All my life I’ve been a very vivid dreamer and to be honest, I haven’t liked it because a lot of my dreams tend to be more disturbing than dreamy.
Last night I had one of those unsettling dreams. I was at one of my old jobs with an old boss. She came up to me and said … I’ve been doing some reading about your disease. She said, did you know you have a 100% chance of dying from it?” Just great! I really needed to hear that!
So is the prospect of dying on my mind? Yes, but I try not to dwell on it…. and doing that is difficult.
6 comments:
What's good about that dream is you saw yourself back to work!!! What's freaky, I had a disturbing dream last night too involving my boss and woke up with a panic attack. Must be the heat. Thank goodness we don't have to deal with work at the moment and can put all thoughts aside revolving the negativity associated with it. Live in the moment.
Sounds disturbing and particularly so if you aren't ready to leave yet. Maybe it's your subconscious working through your fears in your dreams. Of course we all have a 100% chance of dying, even those of us who aren't currently battling illness. I may go before you. It's kind of out of all of our control and that's probably what scared many people. I hope you have some sweeter dreams to make up for it Daria.
Breeze
Big hug, Daria!
Hi Daria,
I find it very difficult not to dwell on the prospect of dying. One of my most difficult and consistent issues is the utter and lasting shock of knowing that I'll be lucky to last 5 years and that I've just used up one of those years.....
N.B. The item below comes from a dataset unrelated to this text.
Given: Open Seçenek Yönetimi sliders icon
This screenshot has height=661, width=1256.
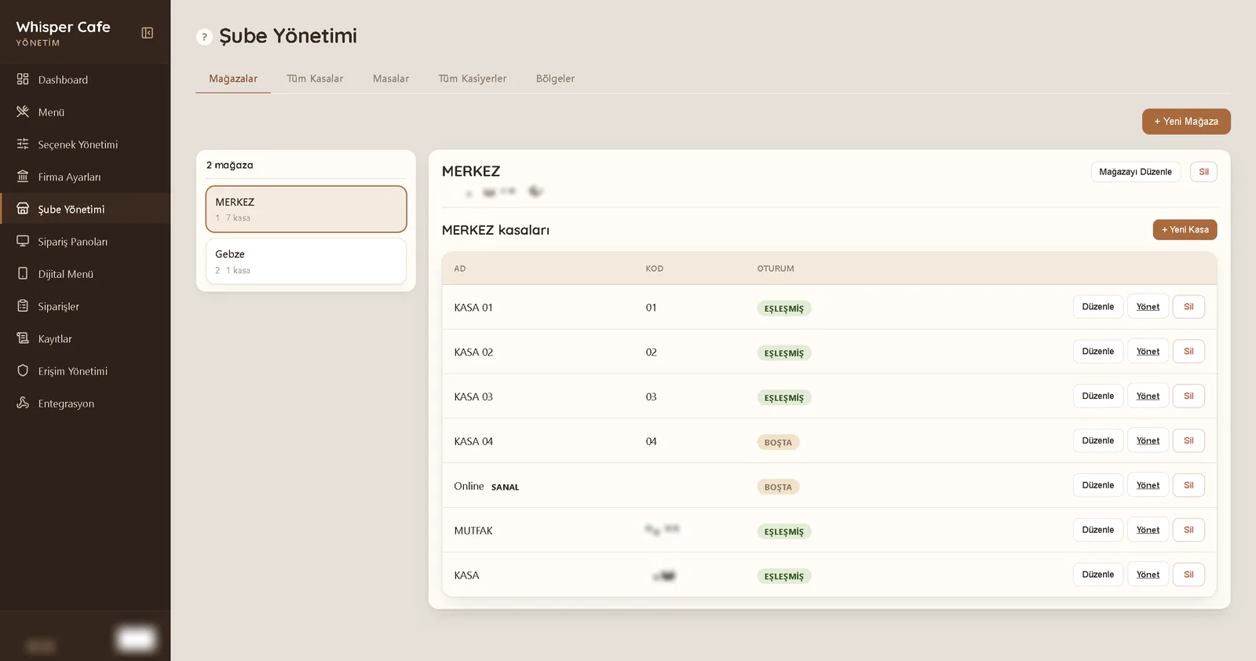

It seems whenever something disturbing/exciting is happening in our lives we dream....I had vivid dreams when I was pregnant, eveything turned our well there then again I had the same horrid dream over and over again as I battled cancer. I think when our system is going through changes and we have many things on our minds we dream. It is just what happens....I don't think I would read to much into it Daria, as you do have a lot going on right now and your subconsious is working overtime.....big hugs:-)
I'm with anonymous in that I figure I'll be lucky to last five years. However, strangely enough, I've had no dreams that can be associated with my cancer. I hadn't thought of that till now. But it's strange!